-- PAGE --
Jennifer Stewart-USA TODAY Sports

The Los Angeles Lakers lost to the Phoenix Suns 120-101 on Tuesday night, their 9th loss in their first 11 games, tying their worst 11-game start in franchise history, according to ESPN Stats and Information. The team has looked the part on the court, and their efficiency ratings back it up: as of Tuesday night, the Lakers possessed the NBA's fourth worst defense, offense, and net rating. The ultra-pipe dream of playoff contention the team professed during the lead-up to the regular season is over.

In addition to not being a very good basketball team, there were a few factors making things worse on the Lakers on Tuesday night. The team was playing in the dreaded home and away back-to-back, only getting in to Phoenix at around 1:00 on Tuesday morning after getting their second win of the year in a hard fought game against the Detroit Pistons the night before in Los Angeles. Lakers head coach Byron Scott did not want any excuses about fatigue after the team hung with the Suns for three quarters before giving up a 40 point fourth quarter as Phoenix pulled away:

That was not the only platitude Scott had to blame for the Lakers latest loss:

This is at least the second time Scott has called his players' manhood into question after a loss. This is problematic for a number of reasons, not the least of which are the vaguely sexist undertones, but Scott is a product of a different time and probably did not mean it like this, so I will assume he was basically equating "manning up" with toughness here.

That's a problem because some lack of being "men" or "toughness" or "grit" is not to blame for the Lakers problems. This is a roster full of mostly poor defensive players outside of Roy Hibbert and flashes of Larry Nance, Jr. Compound that with Scott's increasingly baffling decision to continue to play Brandon Bass at center and you have the recipe for a 40-point quarter from the Suns.

-- SUPPLIED RECORDS --

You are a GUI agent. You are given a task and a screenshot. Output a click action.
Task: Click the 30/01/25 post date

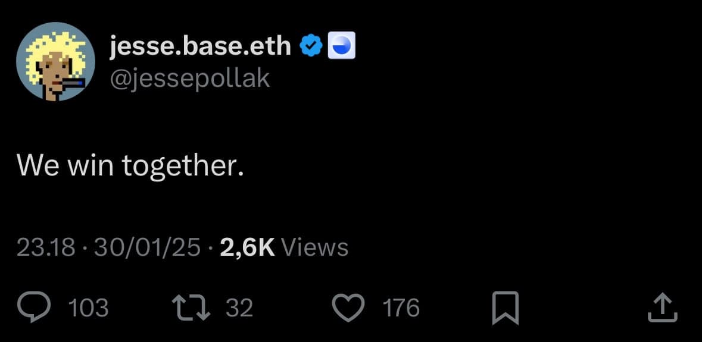point(149,247)
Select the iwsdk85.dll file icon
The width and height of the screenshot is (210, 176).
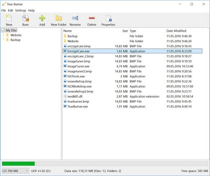[65, 96]
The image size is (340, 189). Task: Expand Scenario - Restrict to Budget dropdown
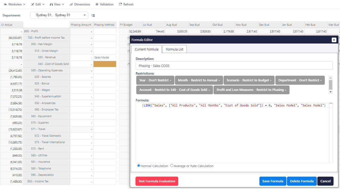[249, 80]
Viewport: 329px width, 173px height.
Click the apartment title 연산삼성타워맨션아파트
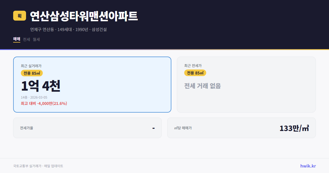coord(84,16)
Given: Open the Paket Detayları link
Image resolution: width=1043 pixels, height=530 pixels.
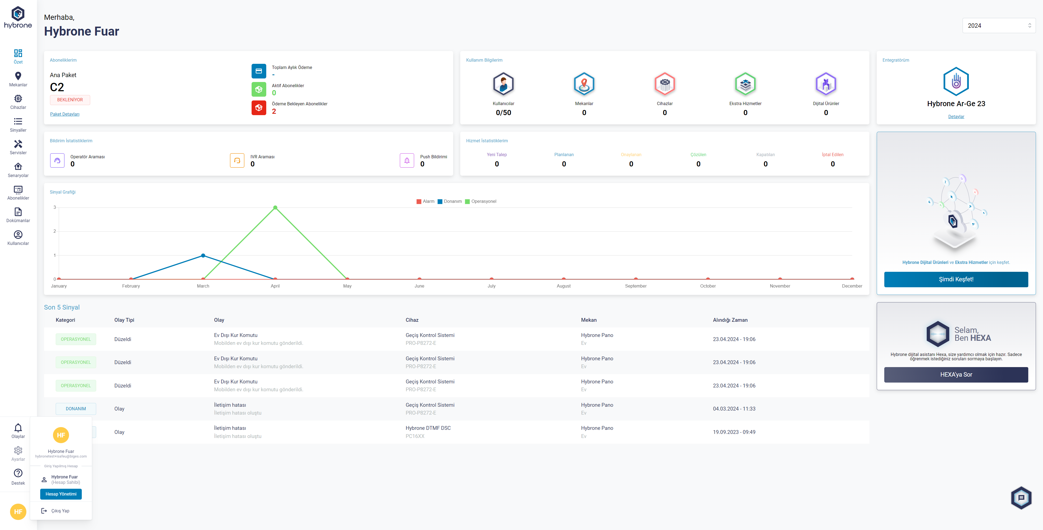Looking at the screenshot, I should tap(64, 114).
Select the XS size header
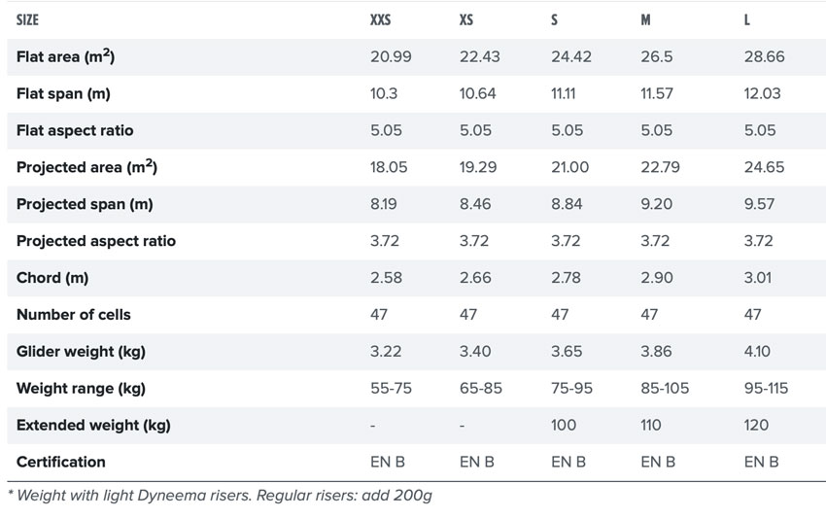The image size is (826, 518). (x=466, y=20)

-- INSTRUCTIONS --
a. In the Lakers article, switch every "Tuesday night" to "Wednesday night" in the passage between "Jennifer Stewart-USA TODAY" and "regular season is over.", inclusive, and give that passage again.
b. Continue the article on the Lakers' loss to the Suns from its last sentence.
The listing isn't needed for anything here.

-- RESPONSES FOR EACH TASK --
a.
Jennifer Stewart-USA TODAY Sports

The Los Angeles Lakers lost to the Phoenix Suns 120-101 on Wednesday night, their 9th loss in their first 11 games, tying their worst 11-game start in franchise history, according to ESPN Stats and Information. The team has looked the part on the court, and their efficiency ratings back it up: as of Wednesday night, the Lakers possessed the NBA's fourth worst defense, offense, and net rating. The ultra-pipe dream of playoff contention the team professed during the lead-up to the regular season is over.

b.
The Lakers trailed 80-75 entering the fourth quarter. The team promptly gave up 21-11 run as Bass once again was run out by Scott as the five-man with Marcelo Huertas, Nick Young, Lou Williams, and Larry Nance, Jr. Replace Nance, Jr. with Ryan Kelly and that is basically the worst defensive lineup the Lakers could play. The first issue was being unable to recover from turnovers like this one:

This was a sloppy giveaway from Huertas, who telegraphed his pass when he cocked his arm back, giving T.J. Warren an easy steal and dunk. Huertas' tipping off defenders with his movements like this was an issue I worried would give him trouble once opponents had more tape on him, and that flared up here.

The Lakers' transition defense was bad, but runouts will kill any team. The bigger issue was the team's halfcourt defense. You may want to avert your eyes, because things got ugly:

Brandon Knight got his first career triple-double against the Lakers, and the team made it easy on him in the fourth when Scott did not even pretend to prioritize protecting the rim based off of his lineup choices. Here Lou Williams loses Warren on a backcut while he and the rest of the Lakers' defense watch Knight, and Nance, Jr.'s rotation is too late to save an easy basket.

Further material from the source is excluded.